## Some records

>> Begin

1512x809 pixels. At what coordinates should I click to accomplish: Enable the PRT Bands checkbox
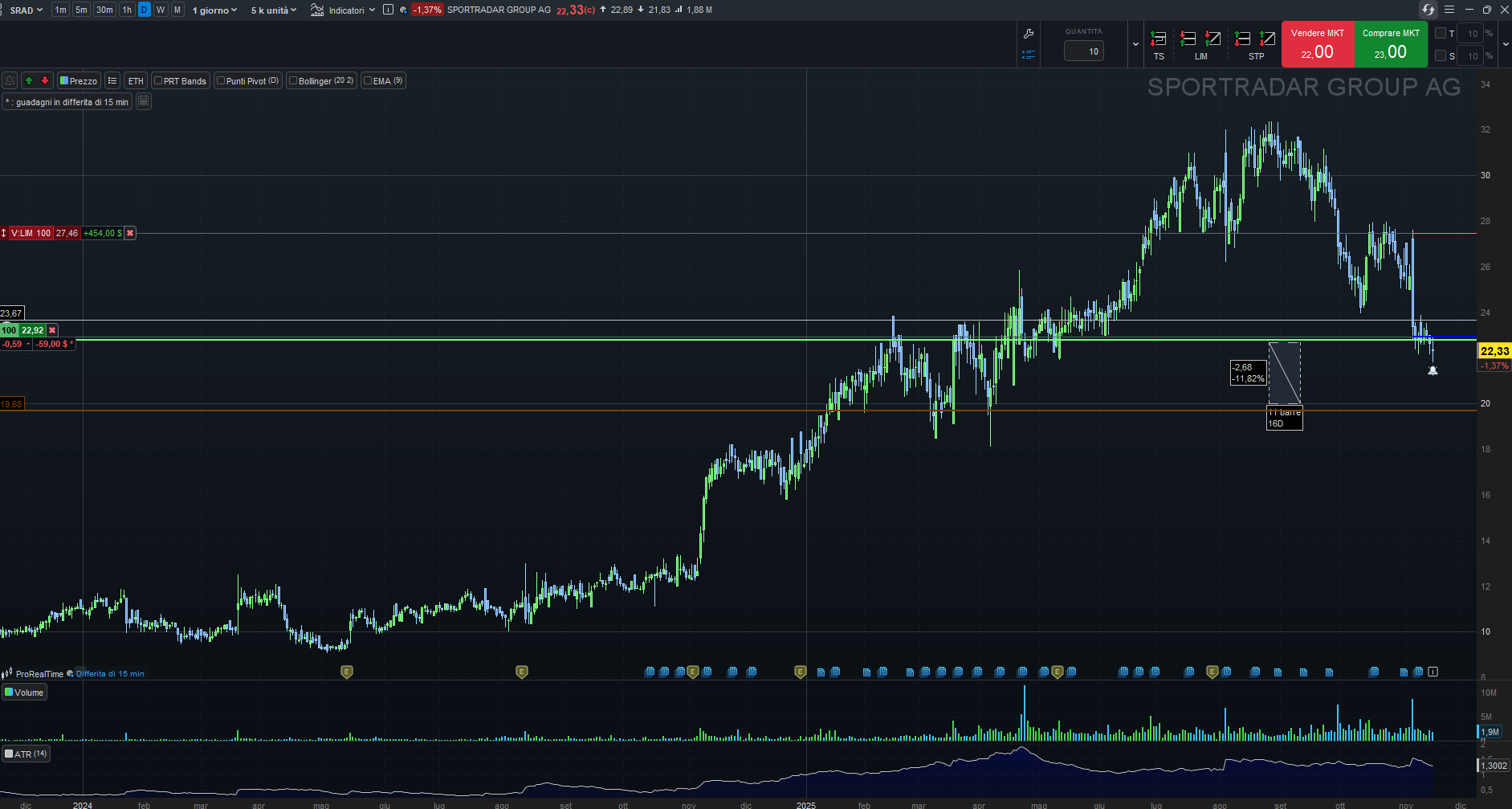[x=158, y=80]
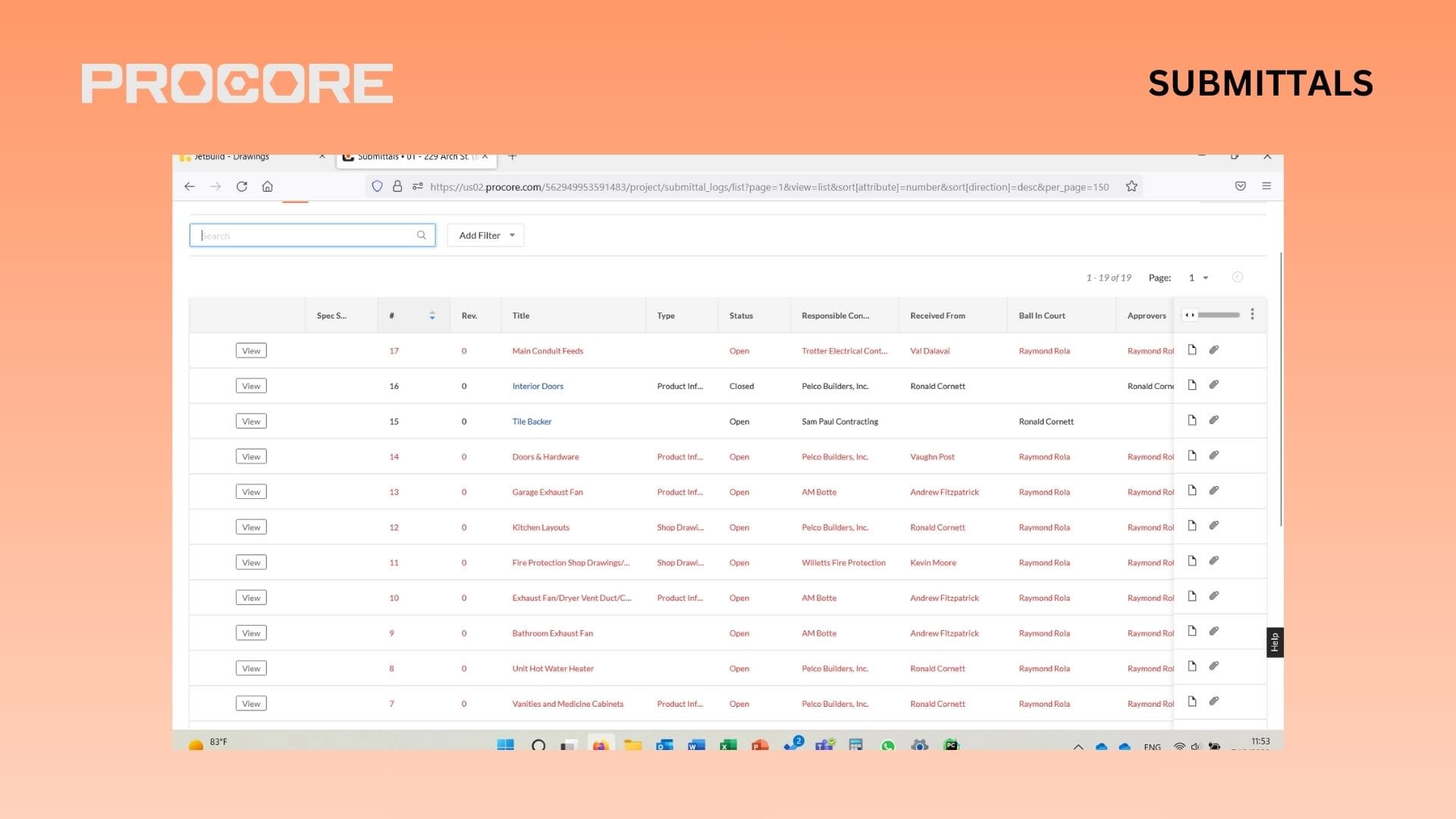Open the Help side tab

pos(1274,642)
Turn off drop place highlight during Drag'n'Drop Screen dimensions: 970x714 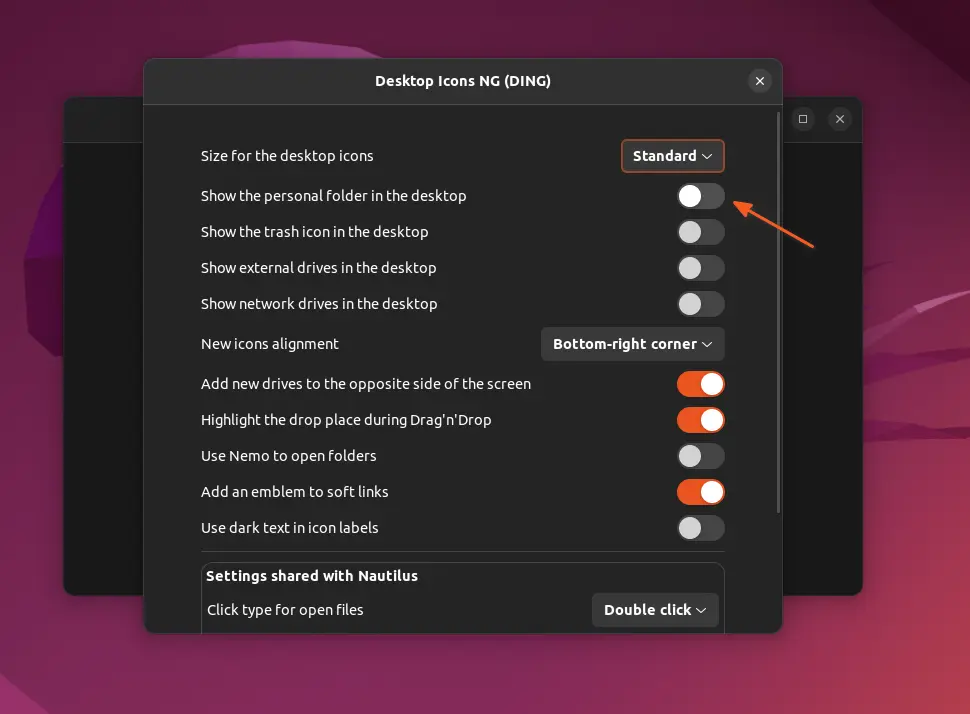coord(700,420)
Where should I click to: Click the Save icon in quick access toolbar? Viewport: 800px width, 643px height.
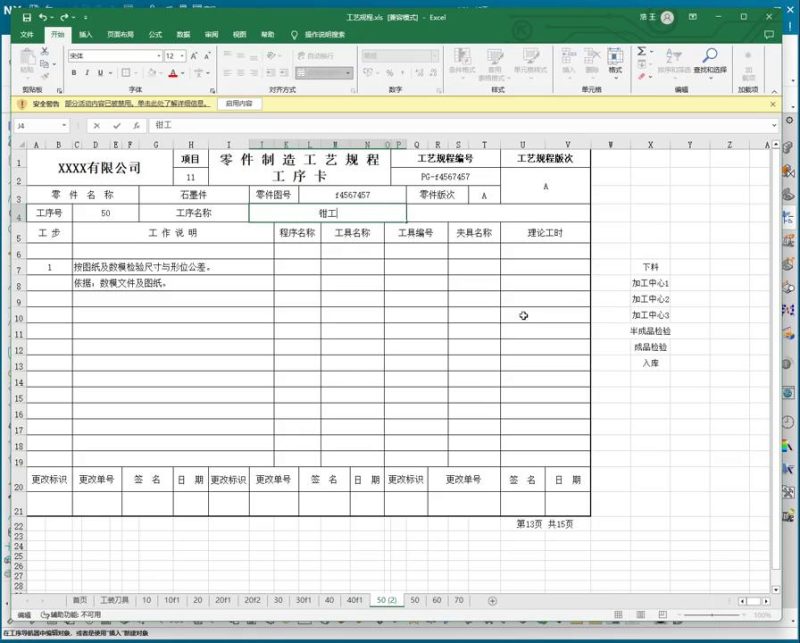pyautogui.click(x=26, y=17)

>> End
>> Begin

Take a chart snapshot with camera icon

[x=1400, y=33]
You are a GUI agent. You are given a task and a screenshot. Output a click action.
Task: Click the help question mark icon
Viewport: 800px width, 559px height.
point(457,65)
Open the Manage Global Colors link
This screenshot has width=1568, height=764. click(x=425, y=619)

>> End
>> Begin

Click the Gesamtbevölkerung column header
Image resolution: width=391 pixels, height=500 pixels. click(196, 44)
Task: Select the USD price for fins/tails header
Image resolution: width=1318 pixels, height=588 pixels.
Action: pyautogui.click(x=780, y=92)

>> End

## DIRECTION
Reproduce the rows between the line containing "You are a GUI" and the line containing "This screenshot has", inclusive, without any alteration.

## RESULT OF THIS EXERCISE
You are a GUI agent. You are given a task and a screenshot. Output a click action.
Task: Click the help question mark icon
Viewport: 800px width, 559px height.
point(457,65)
Open the Manage Global Colors link
This screenshot has width=1568, height=764. click(x=425, y=619)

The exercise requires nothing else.